:: Supplied records ::

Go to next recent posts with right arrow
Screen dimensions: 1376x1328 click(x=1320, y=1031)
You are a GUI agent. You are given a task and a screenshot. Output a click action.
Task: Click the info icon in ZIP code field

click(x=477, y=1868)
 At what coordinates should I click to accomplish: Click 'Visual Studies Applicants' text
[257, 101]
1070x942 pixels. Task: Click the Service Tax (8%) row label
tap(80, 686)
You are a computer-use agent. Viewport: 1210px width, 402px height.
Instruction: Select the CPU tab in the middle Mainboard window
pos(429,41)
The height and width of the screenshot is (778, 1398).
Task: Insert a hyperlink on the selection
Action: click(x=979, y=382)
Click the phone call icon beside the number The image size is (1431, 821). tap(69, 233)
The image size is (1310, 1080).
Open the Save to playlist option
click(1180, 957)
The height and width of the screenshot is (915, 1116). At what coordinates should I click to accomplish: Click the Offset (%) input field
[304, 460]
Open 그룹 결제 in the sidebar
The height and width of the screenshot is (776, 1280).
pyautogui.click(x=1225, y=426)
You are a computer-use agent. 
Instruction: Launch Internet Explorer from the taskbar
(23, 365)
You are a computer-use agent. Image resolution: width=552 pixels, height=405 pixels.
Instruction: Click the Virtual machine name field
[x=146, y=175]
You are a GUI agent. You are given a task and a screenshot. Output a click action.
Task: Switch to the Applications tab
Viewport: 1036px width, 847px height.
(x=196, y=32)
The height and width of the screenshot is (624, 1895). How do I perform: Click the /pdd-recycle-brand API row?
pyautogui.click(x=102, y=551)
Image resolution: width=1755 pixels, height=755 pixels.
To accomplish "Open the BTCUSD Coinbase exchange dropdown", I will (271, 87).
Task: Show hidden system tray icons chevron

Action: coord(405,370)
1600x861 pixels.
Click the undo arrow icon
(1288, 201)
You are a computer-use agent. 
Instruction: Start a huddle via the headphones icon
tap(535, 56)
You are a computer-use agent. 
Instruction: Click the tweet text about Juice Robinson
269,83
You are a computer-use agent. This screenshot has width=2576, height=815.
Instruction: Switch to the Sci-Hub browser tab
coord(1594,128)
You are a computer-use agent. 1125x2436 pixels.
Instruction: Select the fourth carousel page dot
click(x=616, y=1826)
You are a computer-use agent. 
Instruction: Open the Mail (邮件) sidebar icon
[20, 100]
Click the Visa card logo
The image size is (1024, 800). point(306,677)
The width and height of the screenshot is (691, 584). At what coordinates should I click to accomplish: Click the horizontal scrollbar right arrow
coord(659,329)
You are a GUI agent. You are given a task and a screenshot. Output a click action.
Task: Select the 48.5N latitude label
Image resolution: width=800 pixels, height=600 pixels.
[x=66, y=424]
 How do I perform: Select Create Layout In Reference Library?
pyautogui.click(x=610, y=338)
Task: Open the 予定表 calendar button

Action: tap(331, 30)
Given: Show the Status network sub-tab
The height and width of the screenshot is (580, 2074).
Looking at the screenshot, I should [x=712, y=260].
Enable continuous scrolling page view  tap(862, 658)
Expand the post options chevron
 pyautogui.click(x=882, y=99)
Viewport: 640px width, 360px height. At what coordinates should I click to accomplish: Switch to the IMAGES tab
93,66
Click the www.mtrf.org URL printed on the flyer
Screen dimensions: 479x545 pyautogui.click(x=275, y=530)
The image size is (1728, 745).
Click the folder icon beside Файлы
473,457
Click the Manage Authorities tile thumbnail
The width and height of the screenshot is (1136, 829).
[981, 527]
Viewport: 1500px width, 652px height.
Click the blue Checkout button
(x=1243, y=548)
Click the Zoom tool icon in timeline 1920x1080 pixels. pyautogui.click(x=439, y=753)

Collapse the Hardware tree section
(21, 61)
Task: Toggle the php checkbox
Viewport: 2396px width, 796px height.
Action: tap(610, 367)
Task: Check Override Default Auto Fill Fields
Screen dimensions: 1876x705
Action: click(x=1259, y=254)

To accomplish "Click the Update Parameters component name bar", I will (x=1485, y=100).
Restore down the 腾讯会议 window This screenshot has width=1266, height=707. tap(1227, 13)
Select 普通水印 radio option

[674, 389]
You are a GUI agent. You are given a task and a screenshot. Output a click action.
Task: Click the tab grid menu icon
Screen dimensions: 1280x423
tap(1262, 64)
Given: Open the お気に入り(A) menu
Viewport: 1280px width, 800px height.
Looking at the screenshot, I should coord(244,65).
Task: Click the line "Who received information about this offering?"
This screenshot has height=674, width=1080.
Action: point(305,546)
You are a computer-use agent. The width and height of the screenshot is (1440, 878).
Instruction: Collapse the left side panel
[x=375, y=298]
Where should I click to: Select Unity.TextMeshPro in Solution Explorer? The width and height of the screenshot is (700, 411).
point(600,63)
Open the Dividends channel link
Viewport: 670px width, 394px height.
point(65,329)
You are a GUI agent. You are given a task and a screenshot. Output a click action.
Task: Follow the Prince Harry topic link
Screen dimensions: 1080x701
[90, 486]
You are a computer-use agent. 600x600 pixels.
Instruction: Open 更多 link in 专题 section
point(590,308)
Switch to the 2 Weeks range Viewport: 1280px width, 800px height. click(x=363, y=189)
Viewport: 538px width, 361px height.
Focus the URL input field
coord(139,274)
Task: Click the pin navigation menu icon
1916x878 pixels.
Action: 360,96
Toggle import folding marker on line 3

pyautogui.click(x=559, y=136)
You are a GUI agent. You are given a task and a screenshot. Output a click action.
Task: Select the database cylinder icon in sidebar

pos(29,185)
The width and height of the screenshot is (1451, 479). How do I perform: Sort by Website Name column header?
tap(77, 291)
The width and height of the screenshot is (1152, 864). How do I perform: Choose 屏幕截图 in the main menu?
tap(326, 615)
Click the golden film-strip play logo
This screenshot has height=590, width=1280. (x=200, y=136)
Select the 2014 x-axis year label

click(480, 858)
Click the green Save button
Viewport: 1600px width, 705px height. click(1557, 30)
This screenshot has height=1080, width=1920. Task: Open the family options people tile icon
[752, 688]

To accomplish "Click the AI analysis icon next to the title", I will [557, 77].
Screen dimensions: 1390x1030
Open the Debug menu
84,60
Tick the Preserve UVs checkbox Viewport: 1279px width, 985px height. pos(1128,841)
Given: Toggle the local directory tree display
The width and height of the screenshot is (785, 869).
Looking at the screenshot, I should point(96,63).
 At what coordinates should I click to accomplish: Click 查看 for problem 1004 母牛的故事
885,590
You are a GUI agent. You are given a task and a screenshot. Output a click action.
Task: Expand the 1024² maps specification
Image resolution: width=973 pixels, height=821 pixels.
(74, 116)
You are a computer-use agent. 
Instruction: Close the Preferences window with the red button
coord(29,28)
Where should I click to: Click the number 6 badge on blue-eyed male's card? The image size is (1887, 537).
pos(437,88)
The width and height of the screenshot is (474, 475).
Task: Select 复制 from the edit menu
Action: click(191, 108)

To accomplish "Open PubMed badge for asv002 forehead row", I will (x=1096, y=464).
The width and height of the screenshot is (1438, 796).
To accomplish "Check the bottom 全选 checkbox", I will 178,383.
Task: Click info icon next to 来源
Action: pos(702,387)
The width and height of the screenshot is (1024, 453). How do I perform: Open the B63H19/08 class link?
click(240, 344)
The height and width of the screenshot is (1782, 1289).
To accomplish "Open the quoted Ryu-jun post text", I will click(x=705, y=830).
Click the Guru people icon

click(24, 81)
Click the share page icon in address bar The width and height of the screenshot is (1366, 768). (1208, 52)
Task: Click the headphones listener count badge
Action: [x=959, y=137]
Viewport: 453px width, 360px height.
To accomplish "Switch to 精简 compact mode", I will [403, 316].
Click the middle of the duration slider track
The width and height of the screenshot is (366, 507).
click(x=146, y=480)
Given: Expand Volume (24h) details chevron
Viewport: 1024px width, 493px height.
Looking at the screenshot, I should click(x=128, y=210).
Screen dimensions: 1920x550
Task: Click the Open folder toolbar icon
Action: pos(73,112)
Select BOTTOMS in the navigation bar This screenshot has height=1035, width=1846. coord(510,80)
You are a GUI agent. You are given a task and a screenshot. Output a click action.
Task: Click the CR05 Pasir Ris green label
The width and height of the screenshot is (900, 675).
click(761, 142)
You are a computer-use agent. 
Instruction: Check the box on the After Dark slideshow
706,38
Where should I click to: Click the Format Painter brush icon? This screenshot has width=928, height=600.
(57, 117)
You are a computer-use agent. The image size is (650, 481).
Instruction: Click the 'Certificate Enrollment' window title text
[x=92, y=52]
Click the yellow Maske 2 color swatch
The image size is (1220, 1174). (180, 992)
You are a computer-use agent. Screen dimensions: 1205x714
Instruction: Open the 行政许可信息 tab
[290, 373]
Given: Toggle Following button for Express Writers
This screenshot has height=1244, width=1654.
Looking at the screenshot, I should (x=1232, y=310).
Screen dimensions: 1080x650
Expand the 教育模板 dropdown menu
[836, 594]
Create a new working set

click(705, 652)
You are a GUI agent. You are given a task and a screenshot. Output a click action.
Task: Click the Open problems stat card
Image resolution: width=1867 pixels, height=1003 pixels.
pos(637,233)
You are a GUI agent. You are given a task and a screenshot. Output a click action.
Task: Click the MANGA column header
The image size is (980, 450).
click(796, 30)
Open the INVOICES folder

:::

▸ Problem to solve: Wherever the string "navigation" shows up in a line of the records, count that line once. Report the total alone.

▸ Answer box: 2